An Atheist from Aurora Reflects on the Tragedy

Daniel Florien, my Patheos colleague, lives in Aurora, Colorado. He wasn’t at the theater that night, but his account of what happened and his analysis of the aftermath deserve a few minutes of your time:

… It’s comforting to think people are in a better place, that God saved lives, that Satan was behind the incident, and that there is a Master Plan behind such tragedy.

It’s an empty comfort, however. Brains must be partially shut off to partake in it. Faith must trump fact. If the foundations of the comfort are analyzed rationally, cognitive dissonance arrives and hope fades.

For instance, if God saved lives in this tragedy — as some claim — then he didn’t save other lives. With that logic, since he saved people, he could have saved others, but he did not.

Consider this: If I had the power to save everyone at the theater because I was all-powerful and all-knowing and all-loving and all-whatever, and I didn’t do it, wouldn’t I be evil — or at least greatly negligent? With great power comes great responsibility. Their God does not seem up for the task.

Read the whole thing. It’s incredibly powerful.

About Hemant Mehta

Hemant Mehta is the chair of Foundation Beyond Belief and a high school math teacher in the suburbs of Chicago. He began writing the Friendly Atheist blog in 2006. His latest book is called The Young Atheist's Survival Guide.

  • FTFKDad

    Bill Maher did shows in Denver and Colorado Springs Friday/Saturday (I was at the Saturday show). he told the audience he was giving away proceeds of both shows to the Aurora victims fund as well as funds supporting the recent wildfires in Colorado. He got a standing ovation (of course) because of that. He might not be all-powerful or even all-knowing, but he certainly has done something positive. Just wanted you to know.

    • UnNews

      Shhhhh, don’t tell Elli Pemberton this.

  • NewEnglandBob

    This is also excellent:

    “Dealing with death: How does an atheist cope?”

    http://atheistcamel.blogspot.com/2012/07/dealing-with-death-how-does-atheist-cope.html?m=1

    • newavocation

      Thank you! I love the comment by Padraic regarding death.

      My thoughts on death are incredibly bleak.

      When I die, I will be gone. period.

      People will remember me for a time, then they will die. Before long, no one will remember me. Any mark I ever left on the world will have turned to dust and blown away.

      Then, someday, our sun will swell into a red giant, consuming the inner planets, including earth, laying waste to any trace of life in the solar system. And then, unless we’ve found a way off the planet, any memory of the human race will have been annihilated.
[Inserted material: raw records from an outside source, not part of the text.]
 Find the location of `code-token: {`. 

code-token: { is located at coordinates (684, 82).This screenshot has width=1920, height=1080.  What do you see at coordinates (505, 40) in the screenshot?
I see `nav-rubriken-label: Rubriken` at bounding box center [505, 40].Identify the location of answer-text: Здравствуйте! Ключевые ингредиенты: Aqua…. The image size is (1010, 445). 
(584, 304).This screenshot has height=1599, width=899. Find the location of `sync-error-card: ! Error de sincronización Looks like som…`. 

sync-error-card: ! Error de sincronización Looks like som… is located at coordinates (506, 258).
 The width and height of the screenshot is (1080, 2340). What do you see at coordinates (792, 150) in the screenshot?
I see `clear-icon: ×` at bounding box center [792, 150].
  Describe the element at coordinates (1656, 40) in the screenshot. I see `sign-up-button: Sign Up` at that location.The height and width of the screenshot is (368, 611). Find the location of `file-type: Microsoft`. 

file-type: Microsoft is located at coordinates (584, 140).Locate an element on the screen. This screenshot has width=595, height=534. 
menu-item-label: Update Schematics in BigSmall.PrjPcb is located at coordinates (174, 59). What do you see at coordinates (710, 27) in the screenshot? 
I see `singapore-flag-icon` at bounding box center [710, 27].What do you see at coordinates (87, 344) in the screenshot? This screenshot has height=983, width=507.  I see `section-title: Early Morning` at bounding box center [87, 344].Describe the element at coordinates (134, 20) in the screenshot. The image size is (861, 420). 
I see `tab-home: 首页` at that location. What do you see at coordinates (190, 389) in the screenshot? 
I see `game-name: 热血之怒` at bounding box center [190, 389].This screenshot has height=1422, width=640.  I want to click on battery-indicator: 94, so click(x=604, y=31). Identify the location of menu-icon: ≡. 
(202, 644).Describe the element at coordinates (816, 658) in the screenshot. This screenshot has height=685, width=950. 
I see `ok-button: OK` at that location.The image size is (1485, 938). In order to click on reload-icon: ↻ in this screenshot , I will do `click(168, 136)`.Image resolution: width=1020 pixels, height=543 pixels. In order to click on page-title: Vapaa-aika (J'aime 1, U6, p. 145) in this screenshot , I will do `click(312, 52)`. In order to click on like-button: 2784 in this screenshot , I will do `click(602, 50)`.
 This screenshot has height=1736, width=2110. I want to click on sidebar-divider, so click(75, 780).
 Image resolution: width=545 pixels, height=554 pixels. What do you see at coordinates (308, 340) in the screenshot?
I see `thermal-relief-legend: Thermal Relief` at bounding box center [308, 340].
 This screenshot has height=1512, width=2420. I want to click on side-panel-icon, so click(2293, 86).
      Even if we have mastered interstellar travel and spread to other planets, entropy will have its way with the universe and nothing will remain but pervasive infrared radiation. Unless the universe itself has a memory, there will be no one and nothing to remember that life ever breathed anywhere.

      And you know what? I still prefer that to believing a lie.

  • http://pulse.yahoo.com/_QPVVPRJ7QKLPU6TF5B4IZTENTI No

    It really is disgusting how some have talked about “miracles” being worked in Aurora. The most prominent one I’ve seen, at least online, is the highlighting of how a woman survived being shot by Holmes due to a peculiar defect in her cranium. While being saved in such a way is indeed interesting in its unlikeliness (and I would note it took modern science and forensics to come up with that finding, not religion, for them to go about touting this as miraculous), what would be even greater is if the shooting of anyone there never happened.

    Apparently violent times are the only moments where some peoples’ god is capable of showing itself…in entirely ineffective ways. But, we usually hear that ineffectiveness passed off as some version of “man’s sin” in a world where god has “given us free will” and that it’s the free will of the good that must counter that of the evil.

    Who can respect this kind of thinking? It’s willful denialism, and it’s especially disrespectful of the dead to think so little of them that we aren’t supposed to consider what really happened and how we might prevent it in the future (after being given dozens of opportunities in the last 20 years to address these acts). No, instead, let’s fawn over how there are now “12 new angels in heaven” and how much god “loved” them. Why are god’s feelings even in question? What about the state the families of the victims have been left in?

    Such unfathomably childish and self-serving behavior.

  • Elli Pemberton

    It makes me sad that we haven’t seen atheists rally together to donate money to help pay for hospital fees or something.

    • Devon

      HA!

    • UnNews

      So you are saying that you are only good if you make sure you get a PR campaign behind you to show that you helped someone out?

      Exactly why did your god kill those 12 people and also wound almost 60 others?

      And exactly what did YOU donate?  $0.00.

  • Daniel Florien

    Thanks for the link, Hemant! Really glad you enjoyed it.

  • Elise

    Oh, Hemant, most of the article rings true, but as someone who has been seeing a psychiatrist for four years in attempt to deal with debilitating anxiety, I found his two paragraphs expressing disgust that a mental patient could by weapons really, really upsetting. I posted a comment to this extent on the original article, if anyone would care to read it.